C'est l'heure du bilan pour les restaurants d'Avignon, après un mois de juillet sans festival. Evidemment, il est mauvais, voire catastrophique. Les chiffres d'affaire sont en chute libre : moins 35% pour les mieux lotis, jusqu'à moins 80 pour les plus à plaindre, d'après l'UMIH.

Une terrasse sur le parvis du Palais des Papes
Une terrasse sur le parvis du Palais des Papes - Alain Hocquel - Vaucluse attractivité

Alors que s'achève un mois de juillet inédit à Avignon, l'UMIH, l'union des métiers de l'industrie hôtelière fait les comptes. Sans surprise, ils sont mauvais. Privés de festivaliers et d'artistes, les restaurants les plus en difficulté affichent une baisse de chiffre d'affaire de 80% par rapport à l'an dernier.
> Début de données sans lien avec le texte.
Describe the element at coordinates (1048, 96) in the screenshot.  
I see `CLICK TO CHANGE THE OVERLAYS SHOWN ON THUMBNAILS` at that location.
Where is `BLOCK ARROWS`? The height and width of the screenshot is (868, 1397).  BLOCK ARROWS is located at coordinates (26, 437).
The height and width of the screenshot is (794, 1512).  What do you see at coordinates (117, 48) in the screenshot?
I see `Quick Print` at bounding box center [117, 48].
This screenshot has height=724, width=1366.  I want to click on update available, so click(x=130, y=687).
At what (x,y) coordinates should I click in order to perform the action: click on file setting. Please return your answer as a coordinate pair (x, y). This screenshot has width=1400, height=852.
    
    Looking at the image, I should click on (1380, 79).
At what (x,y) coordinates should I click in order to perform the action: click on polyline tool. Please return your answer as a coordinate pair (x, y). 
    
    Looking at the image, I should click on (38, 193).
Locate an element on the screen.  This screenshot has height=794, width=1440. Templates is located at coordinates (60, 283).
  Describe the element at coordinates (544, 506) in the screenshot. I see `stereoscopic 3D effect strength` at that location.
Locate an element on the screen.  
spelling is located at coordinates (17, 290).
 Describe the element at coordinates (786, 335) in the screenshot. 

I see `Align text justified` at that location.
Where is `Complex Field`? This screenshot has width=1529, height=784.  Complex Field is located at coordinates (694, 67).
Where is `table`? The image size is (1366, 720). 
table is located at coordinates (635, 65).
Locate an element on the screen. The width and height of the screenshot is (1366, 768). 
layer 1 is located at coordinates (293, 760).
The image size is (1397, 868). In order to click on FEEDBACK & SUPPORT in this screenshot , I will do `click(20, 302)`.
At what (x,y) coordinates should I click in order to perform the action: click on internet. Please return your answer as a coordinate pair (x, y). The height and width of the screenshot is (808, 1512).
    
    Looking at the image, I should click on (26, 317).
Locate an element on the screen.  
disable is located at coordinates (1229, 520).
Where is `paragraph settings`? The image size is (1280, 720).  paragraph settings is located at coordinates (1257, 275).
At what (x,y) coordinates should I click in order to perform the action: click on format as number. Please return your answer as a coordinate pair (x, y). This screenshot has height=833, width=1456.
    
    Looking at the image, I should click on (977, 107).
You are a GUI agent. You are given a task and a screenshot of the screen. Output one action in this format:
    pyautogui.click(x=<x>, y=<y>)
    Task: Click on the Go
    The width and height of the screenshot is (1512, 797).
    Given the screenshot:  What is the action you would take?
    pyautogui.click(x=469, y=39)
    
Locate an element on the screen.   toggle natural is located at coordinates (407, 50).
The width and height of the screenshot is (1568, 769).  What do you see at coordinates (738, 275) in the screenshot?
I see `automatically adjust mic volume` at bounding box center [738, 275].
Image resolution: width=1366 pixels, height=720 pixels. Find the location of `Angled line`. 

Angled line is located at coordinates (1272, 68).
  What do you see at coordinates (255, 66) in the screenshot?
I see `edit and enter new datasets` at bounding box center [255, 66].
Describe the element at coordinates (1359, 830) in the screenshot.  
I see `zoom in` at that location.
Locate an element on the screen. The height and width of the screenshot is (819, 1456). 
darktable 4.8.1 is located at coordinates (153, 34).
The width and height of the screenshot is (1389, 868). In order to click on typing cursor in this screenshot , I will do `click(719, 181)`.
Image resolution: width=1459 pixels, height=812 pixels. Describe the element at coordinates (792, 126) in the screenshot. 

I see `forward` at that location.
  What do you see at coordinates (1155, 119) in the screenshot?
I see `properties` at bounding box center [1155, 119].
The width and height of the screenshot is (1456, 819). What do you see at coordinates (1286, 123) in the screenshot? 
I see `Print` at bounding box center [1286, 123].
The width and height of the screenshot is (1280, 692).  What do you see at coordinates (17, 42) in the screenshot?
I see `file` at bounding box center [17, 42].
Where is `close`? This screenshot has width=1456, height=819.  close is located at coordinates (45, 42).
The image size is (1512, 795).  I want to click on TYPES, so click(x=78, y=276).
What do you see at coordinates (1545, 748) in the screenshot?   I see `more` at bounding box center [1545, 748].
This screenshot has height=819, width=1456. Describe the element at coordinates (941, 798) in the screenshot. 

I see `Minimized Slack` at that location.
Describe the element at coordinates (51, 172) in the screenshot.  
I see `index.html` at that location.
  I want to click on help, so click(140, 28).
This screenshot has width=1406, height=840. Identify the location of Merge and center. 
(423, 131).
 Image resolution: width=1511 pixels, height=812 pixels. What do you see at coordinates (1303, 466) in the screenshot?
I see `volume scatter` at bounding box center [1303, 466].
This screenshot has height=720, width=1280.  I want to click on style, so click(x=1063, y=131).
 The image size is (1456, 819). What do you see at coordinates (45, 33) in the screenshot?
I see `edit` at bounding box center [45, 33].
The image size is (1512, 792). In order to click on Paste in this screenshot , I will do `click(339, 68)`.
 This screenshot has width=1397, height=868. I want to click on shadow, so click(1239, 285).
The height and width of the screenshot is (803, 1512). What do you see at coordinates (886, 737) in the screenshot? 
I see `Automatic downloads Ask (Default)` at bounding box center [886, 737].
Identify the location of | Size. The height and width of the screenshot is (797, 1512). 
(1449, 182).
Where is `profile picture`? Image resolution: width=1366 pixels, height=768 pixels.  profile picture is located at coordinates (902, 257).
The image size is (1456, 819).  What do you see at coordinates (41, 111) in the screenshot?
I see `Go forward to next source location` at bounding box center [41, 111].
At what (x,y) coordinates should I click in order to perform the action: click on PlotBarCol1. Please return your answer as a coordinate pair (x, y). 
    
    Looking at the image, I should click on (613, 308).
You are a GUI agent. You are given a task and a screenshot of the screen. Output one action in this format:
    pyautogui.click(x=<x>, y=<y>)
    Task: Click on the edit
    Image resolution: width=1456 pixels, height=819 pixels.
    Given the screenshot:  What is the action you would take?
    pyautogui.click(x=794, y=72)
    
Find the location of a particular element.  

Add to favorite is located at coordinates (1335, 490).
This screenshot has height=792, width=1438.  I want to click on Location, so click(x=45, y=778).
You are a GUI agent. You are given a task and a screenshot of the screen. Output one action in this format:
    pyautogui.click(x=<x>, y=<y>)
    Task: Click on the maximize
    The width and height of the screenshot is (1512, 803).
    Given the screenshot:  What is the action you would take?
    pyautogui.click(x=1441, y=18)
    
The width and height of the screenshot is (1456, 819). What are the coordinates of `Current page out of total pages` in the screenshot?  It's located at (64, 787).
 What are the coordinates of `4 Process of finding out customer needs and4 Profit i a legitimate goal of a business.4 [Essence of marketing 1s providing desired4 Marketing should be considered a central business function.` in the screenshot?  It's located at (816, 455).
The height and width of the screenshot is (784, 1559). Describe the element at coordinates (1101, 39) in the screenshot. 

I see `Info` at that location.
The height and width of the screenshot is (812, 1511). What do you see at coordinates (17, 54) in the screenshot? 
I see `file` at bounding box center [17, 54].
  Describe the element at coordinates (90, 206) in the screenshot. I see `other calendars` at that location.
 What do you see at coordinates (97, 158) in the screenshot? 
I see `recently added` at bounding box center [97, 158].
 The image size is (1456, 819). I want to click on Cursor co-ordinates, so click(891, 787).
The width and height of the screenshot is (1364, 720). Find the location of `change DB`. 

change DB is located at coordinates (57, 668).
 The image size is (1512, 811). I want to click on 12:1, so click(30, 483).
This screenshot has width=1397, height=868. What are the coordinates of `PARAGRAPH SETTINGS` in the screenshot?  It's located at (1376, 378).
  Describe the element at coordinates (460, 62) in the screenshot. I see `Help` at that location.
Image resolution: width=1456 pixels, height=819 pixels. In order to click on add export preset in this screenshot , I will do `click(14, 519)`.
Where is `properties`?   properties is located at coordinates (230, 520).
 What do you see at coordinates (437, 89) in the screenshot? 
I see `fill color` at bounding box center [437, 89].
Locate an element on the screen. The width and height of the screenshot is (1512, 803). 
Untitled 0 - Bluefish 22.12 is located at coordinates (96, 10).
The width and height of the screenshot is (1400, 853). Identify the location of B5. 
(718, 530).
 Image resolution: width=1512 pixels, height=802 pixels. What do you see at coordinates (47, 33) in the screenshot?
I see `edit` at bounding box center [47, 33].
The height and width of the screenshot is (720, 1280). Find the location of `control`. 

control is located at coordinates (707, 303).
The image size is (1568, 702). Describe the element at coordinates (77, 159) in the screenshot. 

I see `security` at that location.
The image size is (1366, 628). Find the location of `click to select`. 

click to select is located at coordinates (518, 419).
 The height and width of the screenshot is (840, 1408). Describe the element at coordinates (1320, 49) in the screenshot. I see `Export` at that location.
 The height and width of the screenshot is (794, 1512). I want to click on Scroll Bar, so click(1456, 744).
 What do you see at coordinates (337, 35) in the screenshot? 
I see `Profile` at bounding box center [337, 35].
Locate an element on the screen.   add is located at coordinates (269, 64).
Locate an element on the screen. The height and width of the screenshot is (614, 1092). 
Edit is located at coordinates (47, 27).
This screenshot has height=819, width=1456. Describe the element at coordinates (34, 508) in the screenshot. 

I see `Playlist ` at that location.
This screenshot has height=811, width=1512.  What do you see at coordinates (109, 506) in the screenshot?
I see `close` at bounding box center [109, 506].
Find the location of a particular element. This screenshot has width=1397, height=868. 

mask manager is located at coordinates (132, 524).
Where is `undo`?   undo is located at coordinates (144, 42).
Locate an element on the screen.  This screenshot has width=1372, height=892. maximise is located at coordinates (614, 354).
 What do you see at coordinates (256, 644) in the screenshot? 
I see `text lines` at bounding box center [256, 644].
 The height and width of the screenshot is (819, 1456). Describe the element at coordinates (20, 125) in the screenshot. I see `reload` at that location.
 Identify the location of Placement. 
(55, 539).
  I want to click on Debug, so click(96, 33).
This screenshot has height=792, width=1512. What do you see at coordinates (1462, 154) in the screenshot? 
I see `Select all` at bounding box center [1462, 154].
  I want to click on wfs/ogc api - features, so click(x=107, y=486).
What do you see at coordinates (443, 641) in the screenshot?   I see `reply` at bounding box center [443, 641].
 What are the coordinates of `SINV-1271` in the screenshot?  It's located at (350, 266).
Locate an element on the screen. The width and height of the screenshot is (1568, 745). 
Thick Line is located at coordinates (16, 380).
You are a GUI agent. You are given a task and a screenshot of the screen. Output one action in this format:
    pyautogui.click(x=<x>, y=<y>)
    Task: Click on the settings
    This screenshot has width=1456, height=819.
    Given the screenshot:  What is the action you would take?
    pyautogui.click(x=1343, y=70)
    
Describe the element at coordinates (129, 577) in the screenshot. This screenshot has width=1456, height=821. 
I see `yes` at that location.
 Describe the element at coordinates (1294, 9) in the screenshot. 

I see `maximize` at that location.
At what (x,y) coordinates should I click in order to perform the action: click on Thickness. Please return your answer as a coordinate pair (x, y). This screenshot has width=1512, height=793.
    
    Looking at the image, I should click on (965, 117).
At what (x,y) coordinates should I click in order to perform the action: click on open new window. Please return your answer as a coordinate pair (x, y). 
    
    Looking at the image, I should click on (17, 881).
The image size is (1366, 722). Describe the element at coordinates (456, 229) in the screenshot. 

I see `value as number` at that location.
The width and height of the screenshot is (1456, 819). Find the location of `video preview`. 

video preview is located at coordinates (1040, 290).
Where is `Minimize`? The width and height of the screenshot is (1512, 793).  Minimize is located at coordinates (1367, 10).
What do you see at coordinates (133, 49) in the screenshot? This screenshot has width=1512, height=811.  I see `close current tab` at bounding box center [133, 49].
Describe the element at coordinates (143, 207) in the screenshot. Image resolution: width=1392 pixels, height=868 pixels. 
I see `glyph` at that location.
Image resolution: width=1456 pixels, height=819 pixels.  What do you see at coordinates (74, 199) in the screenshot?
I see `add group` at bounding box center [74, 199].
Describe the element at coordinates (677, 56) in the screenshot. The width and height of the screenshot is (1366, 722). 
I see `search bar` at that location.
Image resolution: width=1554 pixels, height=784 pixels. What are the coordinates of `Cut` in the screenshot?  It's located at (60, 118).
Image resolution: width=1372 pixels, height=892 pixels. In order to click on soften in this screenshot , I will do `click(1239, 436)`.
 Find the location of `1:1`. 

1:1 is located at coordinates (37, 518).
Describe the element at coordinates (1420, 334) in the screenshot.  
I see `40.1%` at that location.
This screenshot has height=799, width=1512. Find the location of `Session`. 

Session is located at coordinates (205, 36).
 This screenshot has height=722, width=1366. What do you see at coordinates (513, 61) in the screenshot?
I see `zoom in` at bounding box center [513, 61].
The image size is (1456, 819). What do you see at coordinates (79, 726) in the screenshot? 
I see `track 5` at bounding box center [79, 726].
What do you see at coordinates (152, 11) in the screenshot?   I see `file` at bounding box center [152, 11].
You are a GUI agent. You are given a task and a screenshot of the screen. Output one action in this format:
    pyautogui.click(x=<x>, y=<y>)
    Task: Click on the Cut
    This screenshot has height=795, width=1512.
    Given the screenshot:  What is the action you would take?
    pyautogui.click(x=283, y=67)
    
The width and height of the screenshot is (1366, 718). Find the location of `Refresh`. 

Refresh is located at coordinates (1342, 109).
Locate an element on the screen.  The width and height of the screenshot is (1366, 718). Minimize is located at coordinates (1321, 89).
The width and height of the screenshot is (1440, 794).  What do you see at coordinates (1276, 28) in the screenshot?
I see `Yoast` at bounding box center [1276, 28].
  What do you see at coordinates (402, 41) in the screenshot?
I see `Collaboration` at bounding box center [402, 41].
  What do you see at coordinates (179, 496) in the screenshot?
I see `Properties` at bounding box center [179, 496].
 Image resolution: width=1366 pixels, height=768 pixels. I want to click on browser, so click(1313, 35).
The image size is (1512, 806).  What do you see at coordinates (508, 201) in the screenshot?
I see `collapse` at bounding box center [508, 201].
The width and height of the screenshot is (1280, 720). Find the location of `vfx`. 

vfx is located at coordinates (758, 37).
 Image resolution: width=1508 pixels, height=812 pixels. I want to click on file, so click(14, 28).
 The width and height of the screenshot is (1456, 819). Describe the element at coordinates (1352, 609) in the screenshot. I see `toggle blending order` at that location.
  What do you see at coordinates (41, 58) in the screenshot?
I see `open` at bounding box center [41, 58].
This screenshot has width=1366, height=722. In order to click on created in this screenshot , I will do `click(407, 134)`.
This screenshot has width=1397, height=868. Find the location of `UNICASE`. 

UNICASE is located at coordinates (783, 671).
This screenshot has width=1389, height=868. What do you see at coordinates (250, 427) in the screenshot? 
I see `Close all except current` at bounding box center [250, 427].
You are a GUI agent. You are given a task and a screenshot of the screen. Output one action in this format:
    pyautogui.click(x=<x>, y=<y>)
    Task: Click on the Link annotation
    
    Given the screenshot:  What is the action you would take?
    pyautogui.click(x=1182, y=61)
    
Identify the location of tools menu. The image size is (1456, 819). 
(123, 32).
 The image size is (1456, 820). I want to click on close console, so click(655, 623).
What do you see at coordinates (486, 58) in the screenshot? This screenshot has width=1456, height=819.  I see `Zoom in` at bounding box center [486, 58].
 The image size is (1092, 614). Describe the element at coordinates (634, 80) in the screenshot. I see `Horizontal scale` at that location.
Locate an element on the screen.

Pour les mieux lotis, c'est 35% "seulement"

"On va tenir, mais on va changer le plan de match", Justine Imbert, restauratrice.

Place des Carmes, Justine Imbert tient le restaurant le Jardin des Carmes. Elle sert d'habitude en juillet 450 clients par jour, contre une cinquantaine cette année. L'an dernier, 17 employés y ont travaillé, à la plonge, en salle, en cuisine. Cette fois, ils ne sont que quatre, pour servir des clients sur une terrasse clairsemée.

Les caisses ont du mal à se remplir, alors il faut réfléchir à l'avenir. "Cet hiver, on va fermer quatre mois, explique la jeune femme. On passe saisonnier. Normalement, quand on a la trésorerie du festival, on peut tenir les mois d'hiver. Là, l'hiver va être plus long. Donc pour être toujours là l'année prochaine, on a pris la décision de fermer et de se reposer". 

Les locaux et les habitués sont revenus 

Maigre lot de consolation, les restaurateurs ont souvent pu compter sur le retour d'une clientèle locale. "Je tiens à remercier mes habitués, précise Justine Imbert. Je ne sais pas si c'est par solidarité ou par envie de manger autre chose que ce qu'ils ont fait pendant le confinement, mais les locaux nous permettent de rester en vie".

Richard Hemin, de l'UMIH, par ailleurs patron du restaurant le Barretta place Saint-Didier reconnaît lui que l'addition est plus élevée pour les clients. "Les gens consomment mieux, ils ont plus le temps, donc le ticket moyen est supérieur. Ça permet d'amortir un peu".